The Date Extractor scans any block of text you paste and pulls out every date it can recognise, covering ISO dates like 2026-01-05, slash and dotted numeric formats, and written styles such as January 5, 2026 or 5 Jan 2026. Instead of reading through documents to note when things happened, you get a tidy table that pairs each date with the format it was written in, ready to review or export in seconds.
It is built for analysts, researchers, editors, and developers who work with mixed text that contains dates in inconsistent styles. Because the tool labels each match with the format it matched, you can quickly see how many different date conventions appear in a document, which is invaluable when you are cleaning data or deciding how to standardise a set of records.
Everything runs locally in your browser using JavaScript, so nothing you paste is uploaded to a server or stored anywhere. Paste your text, toggle deduplication and sorting, and the finished table appears instantly along with a statistics panel showing how many dates were found and returned across all the supported formats.
Features
- Recognises ISO dates in the YYYY-MM-DD format used by databases and technical documents.
- Detects numeric slash, dotted, and dashed dates covering common US and European conventions.
- Matches written dates such as January 5, 2026 and 5 Jan 2026, including abbreviated month names.
- Labels every match with the format it matched so you can audit inconsistent date styles.
- Avoids counting the same date twice when it overlaps between two similar patterns.
- Removes duplicate dates and offers optional sorting so the table stays clean and scannable.
- Shows a stats panel counting dates found, dates returned, and duplicates removed.
How to use Date Extractor
- Paste the document, export, or notes that contain dates into the input box.
- Toggle Remove duplicates to collapse repeated dates into a single row where you prefer.
- Toggle Sort A to Z if you want the table ordered by the date text for easier scanning.
- The extracted date table updates live as you paste or change any option.
- Review the Format column to see which conventions appear across your text.
- Export the table to CSV or copy it to your clipboard for use in a spreadsheet.
Benefits
- Helps analysts audit how many date conventions appear in a document before standardising them.
- Lets researchers pull a timeline of dates out of long text without reading every line.
- Gives editors a quick way to spot inconsistent date styles across a manuscript or report.
- Keeps output clean from the start with built-in deduplication and optional sorting.
- Processes confidential documents safely because nothing you paste ever leaves your device.
- Gives instant, transparent feedback through counts so you can trust the extraction result.
This tool is most useful when a document mixes date formats and you need to see them all at once.
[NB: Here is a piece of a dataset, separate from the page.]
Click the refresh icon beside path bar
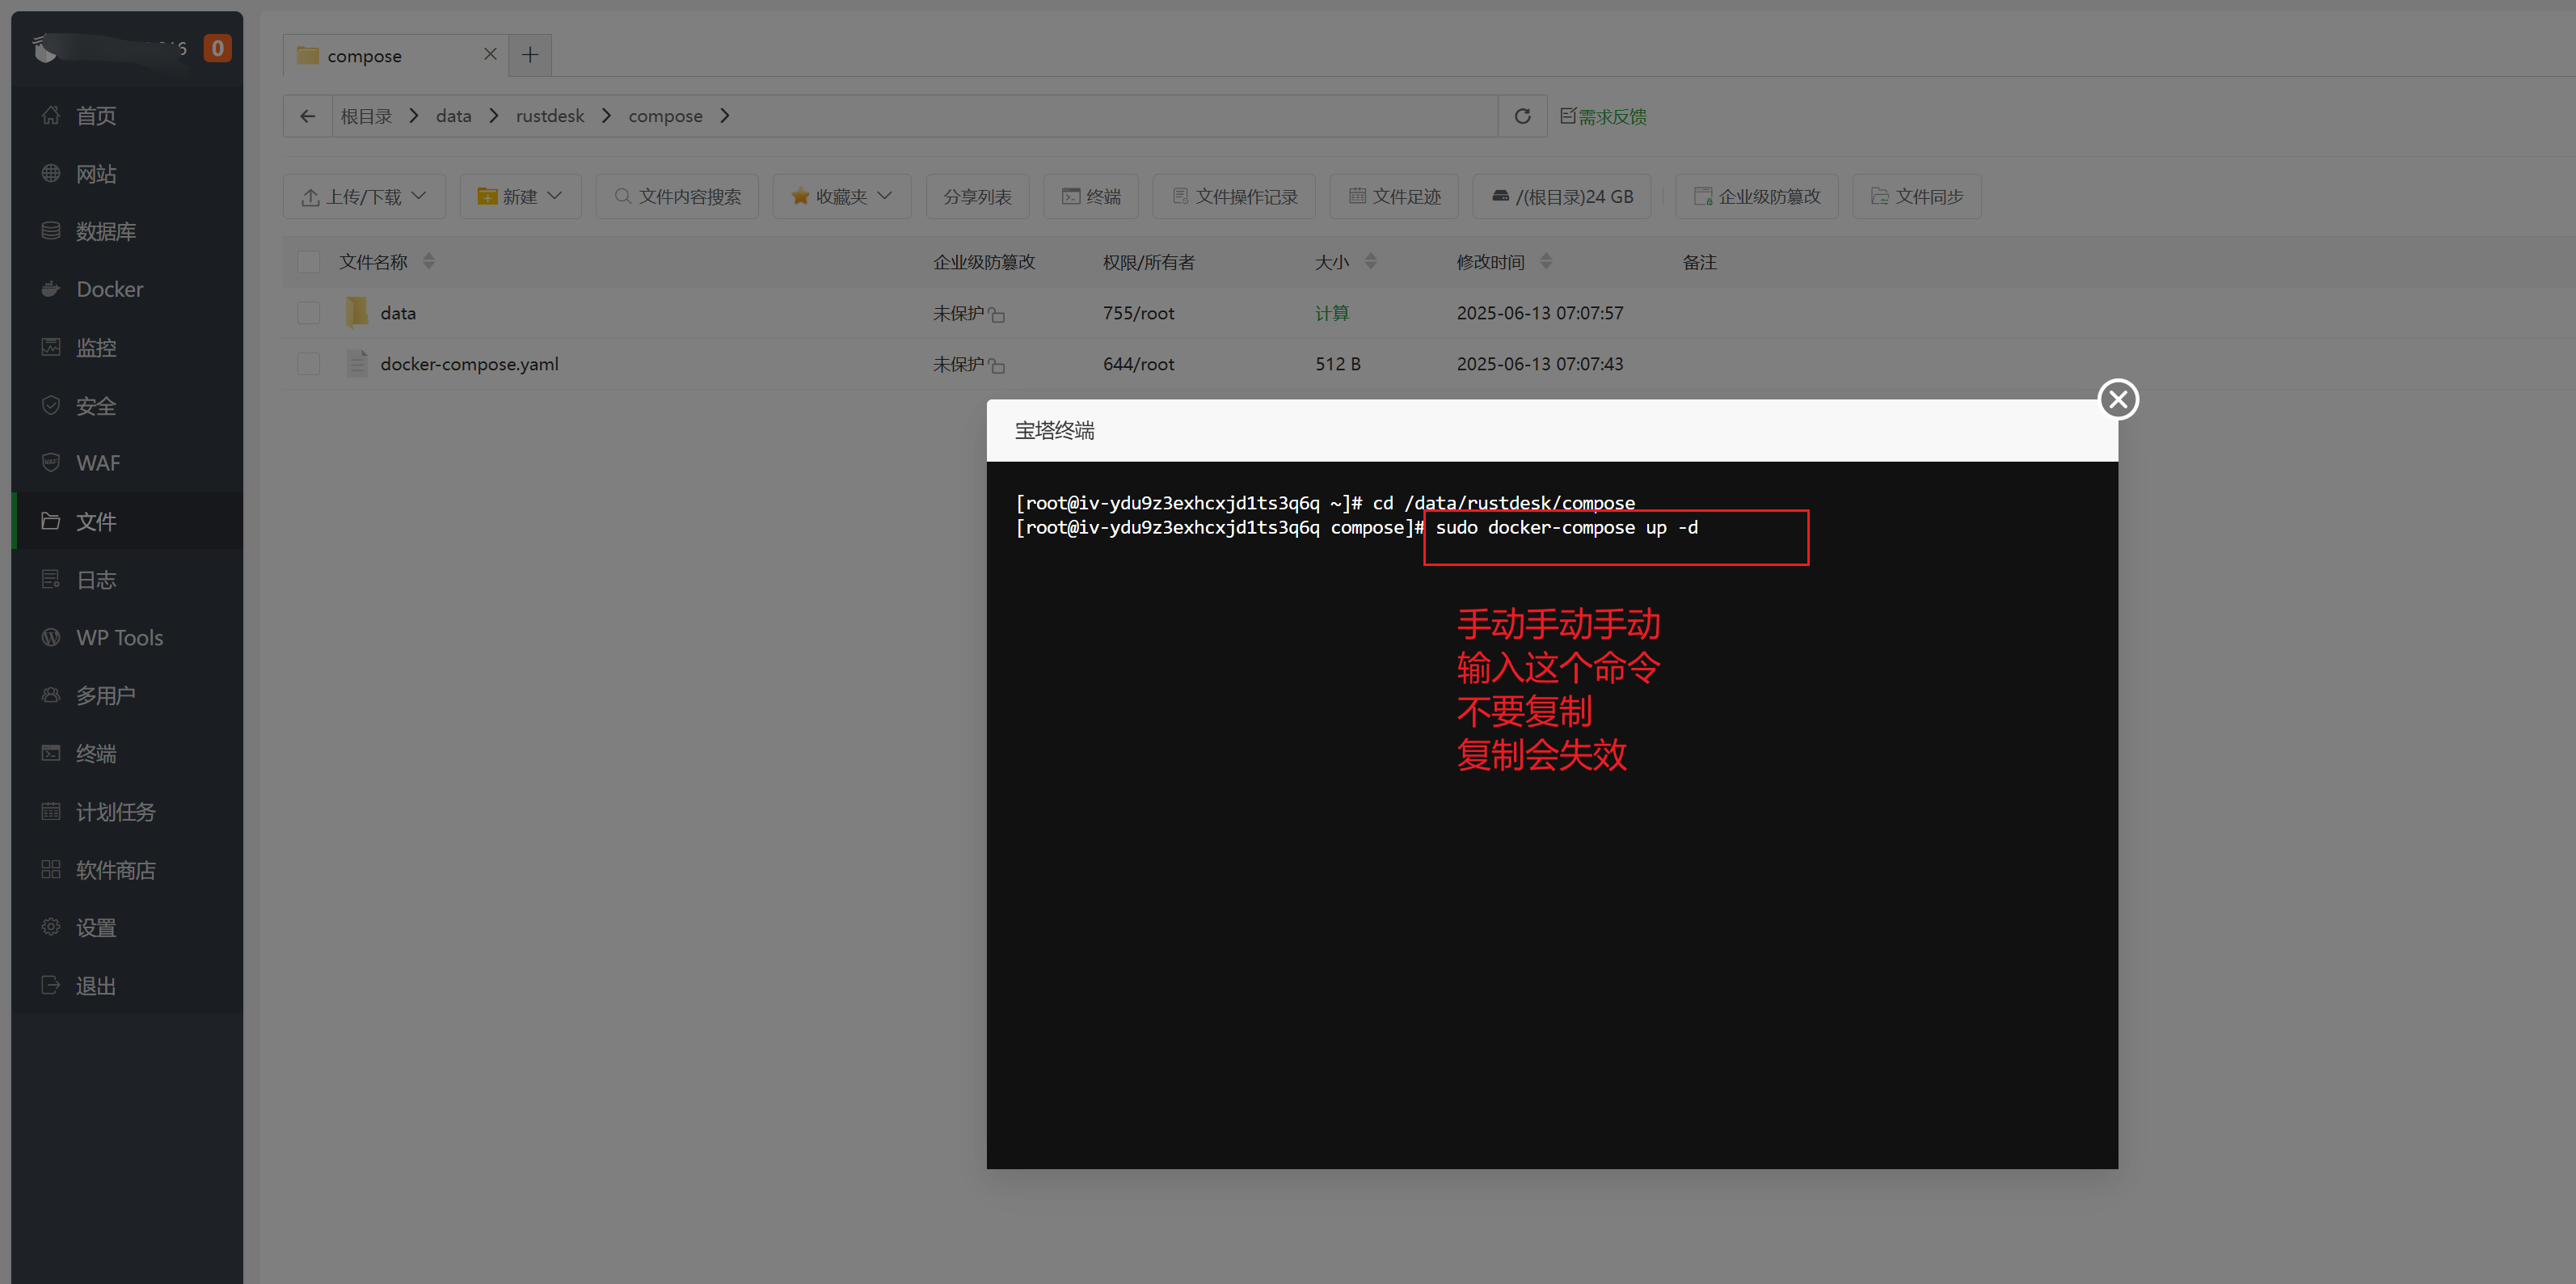 pos(1522,116)
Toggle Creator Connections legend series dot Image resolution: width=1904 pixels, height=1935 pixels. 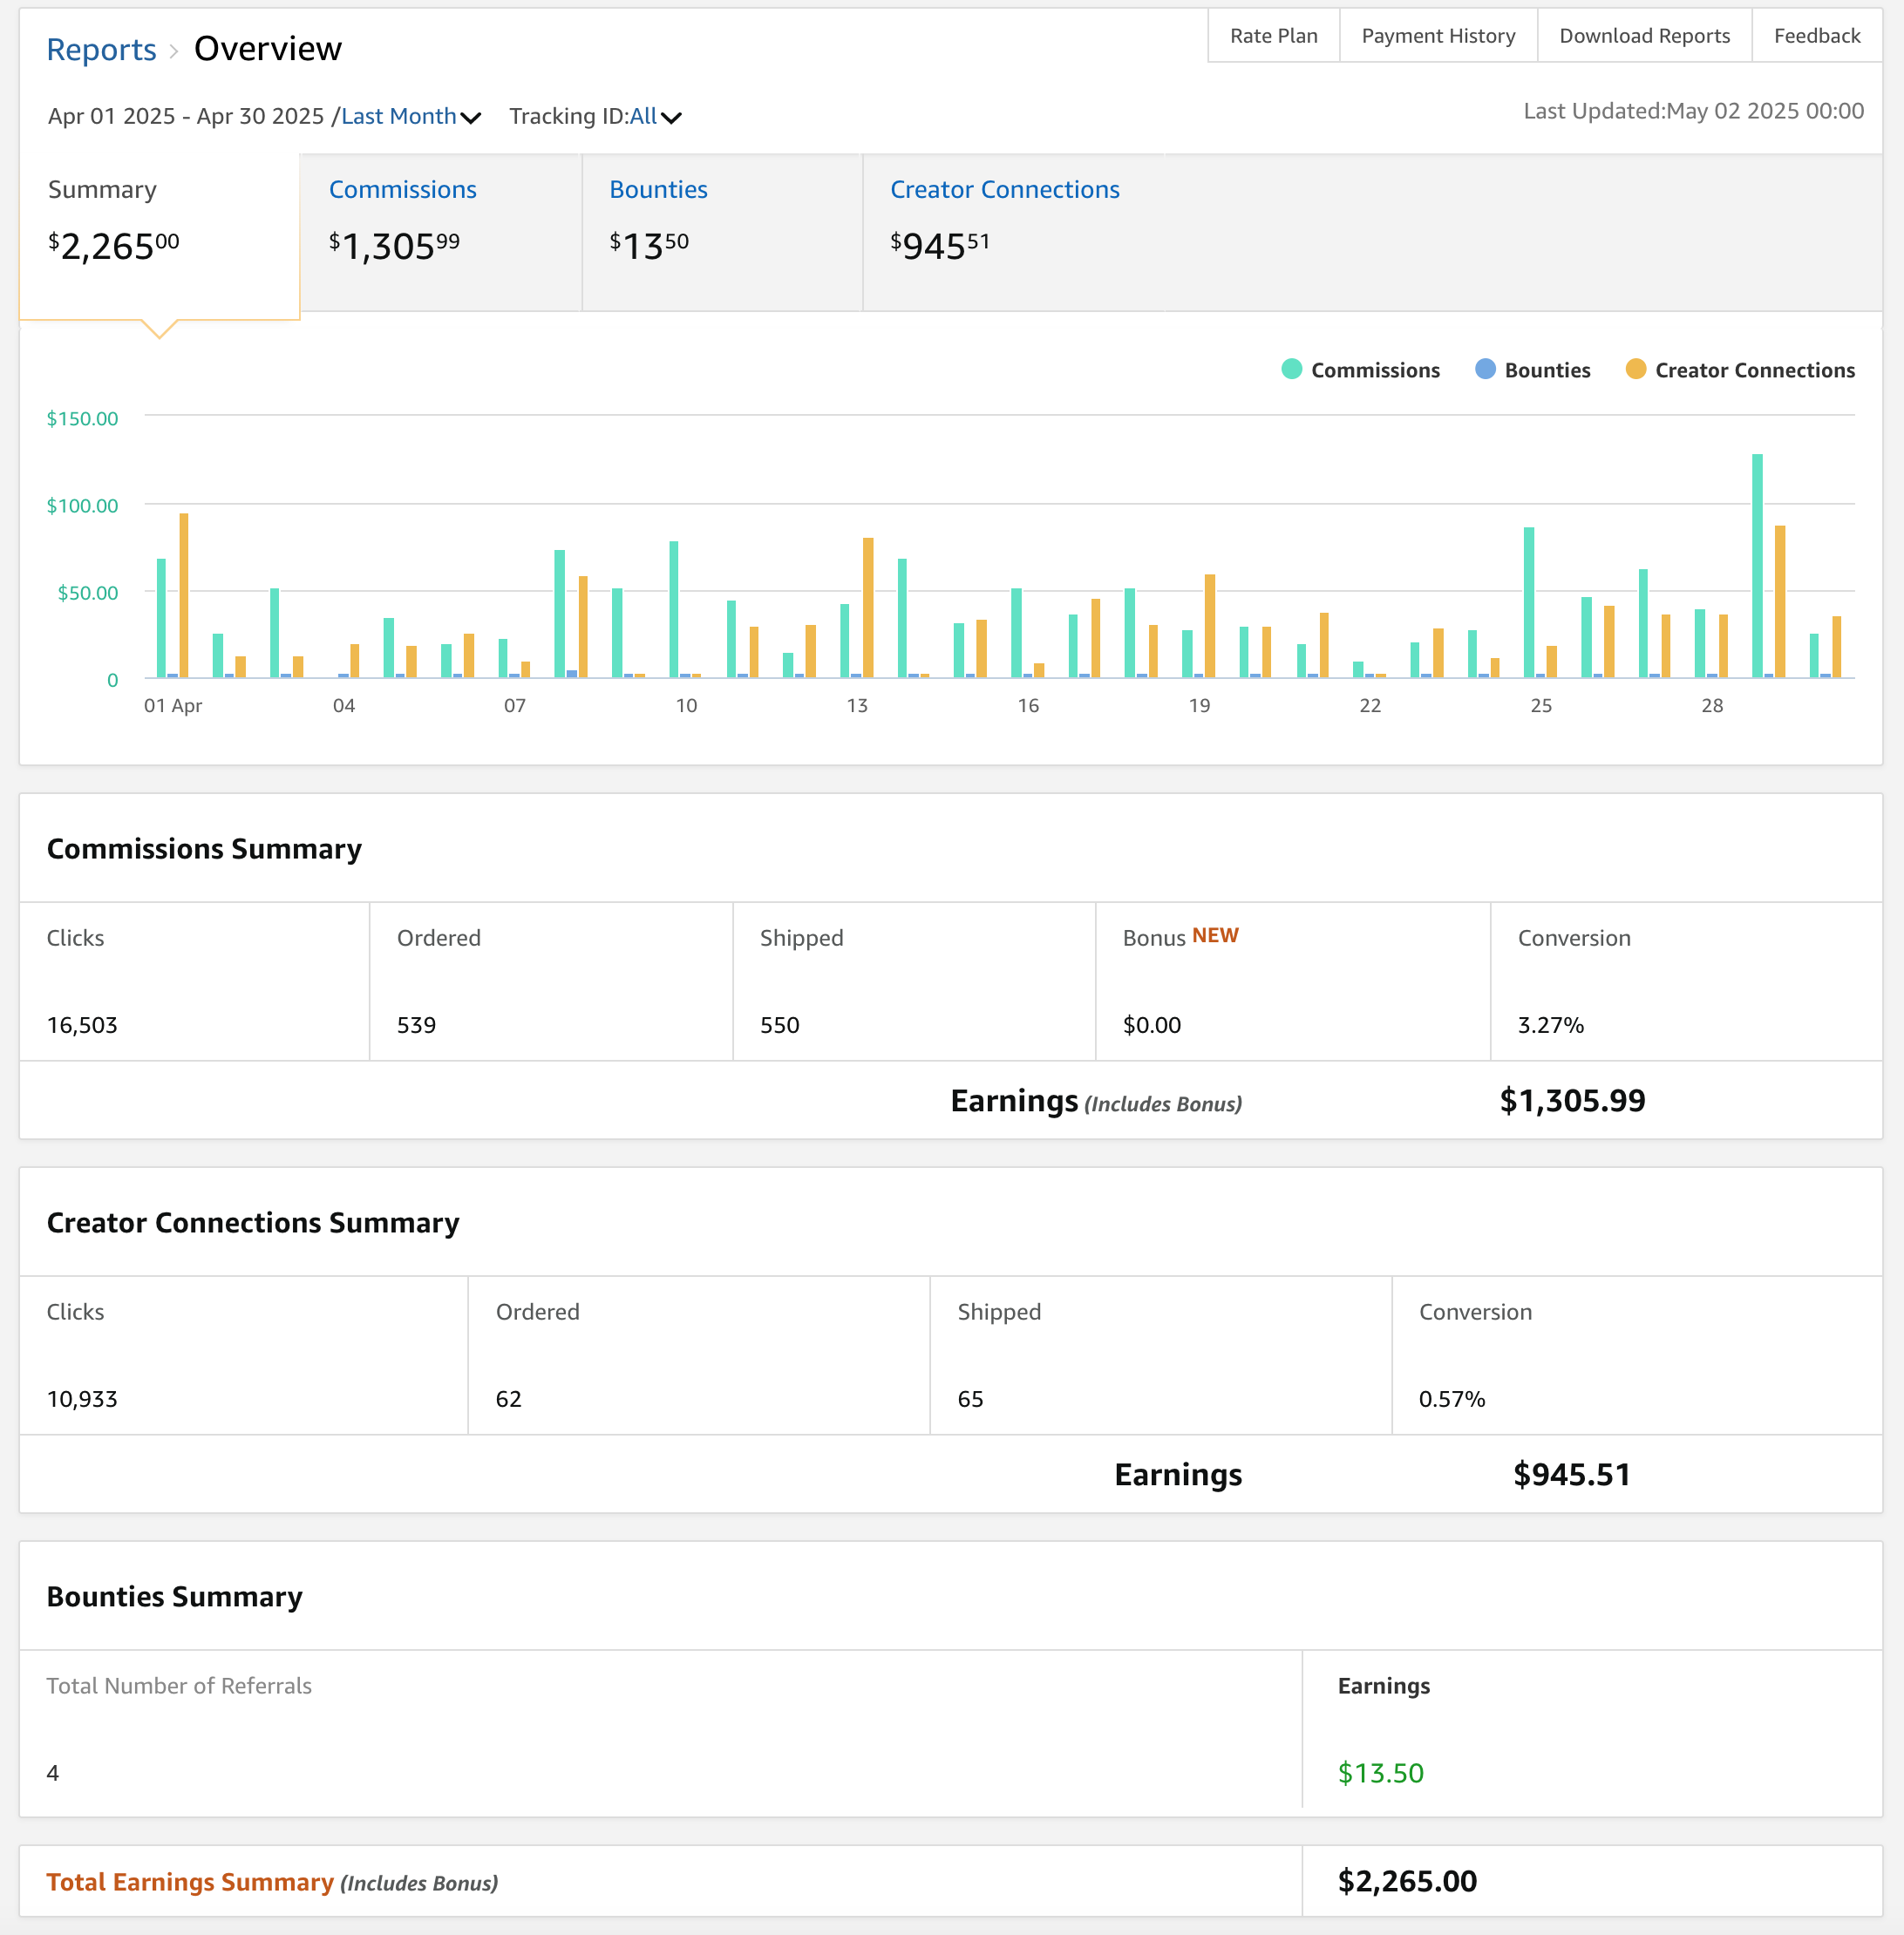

Common sources include exported reports, scraped web content, meeting notes, and data files with free-text date columns. Because each match is labelled with the format it matched, the table doubles as a quick audit of how consistent your dates are, which is a great first step before cleaning or normalising the data.
The extractor matches the shape of a date rather than validating the calendar, so an impossible value such as 2026-13-40 that follows the ISO structure could still be captured. It also cannot resolve whether a numeric date like 03/04/2026 means March 4th or April 3rd, since that depends on the source convention. Use the format labels as a guide and confirm ambiguous numeric dates against the context of the original document.